[Zoom Korea] When life gives you hanji, make a rainbow
But with the advent of paper from the West, which arrived in the 1970s, the use of hanji began to decline with mass-produced paper taking its place.
Now, just a few master artisans keep producing hanji, Jang Eung-yeall being one of them.
In September last year, he was designated as the No.32 intangible cultural asset of Gangwon Province for his craftsmanship in making the traditional paper.
Jang has been dedicating his life to hanji since 1975. Even now, he personally undertakes each and every process to make the paper in the traditional way from collecting tree branches to peeling bark.
Making hanji has been a family business for Jang. His grandfather began making the paper during the Korean Empire (1897-1910) in Hwanghae Province in North Korea. Jang’s father continued the family tradition and came to settle in Wonju from the North during the 1950-53 Korean War. He continued to make hanji until he passed away in 1985.
Jang learned all the techniques while acting as his father's assistant when he was growing up.
His father was eager to teach his son everything about hanji but Jang found the whole process too painstaking and labor-intensive.
Hanji is often dubbed baekji in Korean as producing the the paper is said to require baekbeon, or 100, touches.
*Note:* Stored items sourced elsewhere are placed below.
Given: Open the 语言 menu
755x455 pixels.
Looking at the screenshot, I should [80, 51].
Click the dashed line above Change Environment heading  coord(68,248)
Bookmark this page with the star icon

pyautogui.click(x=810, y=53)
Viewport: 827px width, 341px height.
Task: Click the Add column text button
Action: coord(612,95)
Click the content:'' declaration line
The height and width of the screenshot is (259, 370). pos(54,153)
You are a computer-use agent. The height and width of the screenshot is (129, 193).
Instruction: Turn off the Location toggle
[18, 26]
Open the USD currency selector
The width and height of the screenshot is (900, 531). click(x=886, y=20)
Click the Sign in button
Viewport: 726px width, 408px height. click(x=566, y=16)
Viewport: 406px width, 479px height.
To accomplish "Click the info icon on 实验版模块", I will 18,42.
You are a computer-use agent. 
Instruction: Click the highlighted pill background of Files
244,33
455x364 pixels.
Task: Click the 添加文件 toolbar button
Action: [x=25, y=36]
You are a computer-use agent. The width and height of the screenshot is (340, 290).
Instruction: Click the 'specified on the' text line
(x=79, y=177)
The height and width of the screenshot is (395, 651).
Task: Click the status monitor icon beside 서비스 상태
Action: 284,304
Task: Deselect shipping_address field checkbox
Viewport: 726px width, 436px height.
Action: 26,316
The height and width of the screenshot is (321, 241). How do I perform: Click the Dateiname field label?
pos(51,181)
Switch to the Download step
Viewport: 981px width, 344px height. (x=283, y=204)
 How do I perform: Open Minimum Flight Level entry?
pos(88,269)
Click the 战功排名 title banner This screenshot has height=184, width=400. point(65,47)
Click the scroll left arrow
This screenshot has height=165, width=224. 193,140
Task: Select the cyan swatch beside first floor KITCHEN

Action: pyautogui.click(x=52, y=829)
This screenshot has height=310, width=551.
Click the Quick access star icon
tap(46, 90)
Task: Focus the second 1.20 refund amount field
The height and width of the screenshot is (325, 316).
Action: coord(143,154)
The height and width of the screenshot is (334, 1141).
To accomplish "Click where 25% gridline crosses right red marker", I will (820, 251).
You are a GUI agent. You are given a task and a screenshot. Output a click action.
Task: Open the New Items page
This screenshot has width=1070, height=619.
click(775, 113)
The tedious task is said to cause some papermakers to develop han, an emotion of grief or resentment, and that is how it got its name.
After being discharged from mandatory military service in December 1979, Jang continued making hanji, working from 3 a.m. until 6 p.m. The job was often the cause of arguments with his father, with Jang complaining that the physically taxing job did not pay well enough for what it entailed.
Finally Jang decided that he had had enough and signed up to take an electrician's course at a vocation training center without his father’s knowledge. After he got his license, he moved straight to Seoul.
After landing a job at Hyundai Engineering and Construction in 1982, Jang worked at various construction sites, even as far away as Saudi Arabia, but abruptly returned to Wonju when his father passed away.
In his will, Jang's father said he wanted his son to continue the family business of making hanji.
Jang knew that he could make more money if he kept working on construction sites but decided to follow his father’s wishes.
He later realized that along with the business his father had also left him a lot of debt.
Jang used part of the money he earned in Saudi Arabia to pay off the debts and then with the rest of the money he purchased paper mulberry and embarked on the hanji making process once again.
He focused on producing baekji or white paper, mostly used for traditional houses. But the income he was earning simply wasn't enough to feed his family. He wanted to find a solution. And one day, while strolling through Insa-dong, a neighborhood filled with antique shops and old Asian art pieces, colored hanji used for gift wrapping, offered him the answer he was looking for.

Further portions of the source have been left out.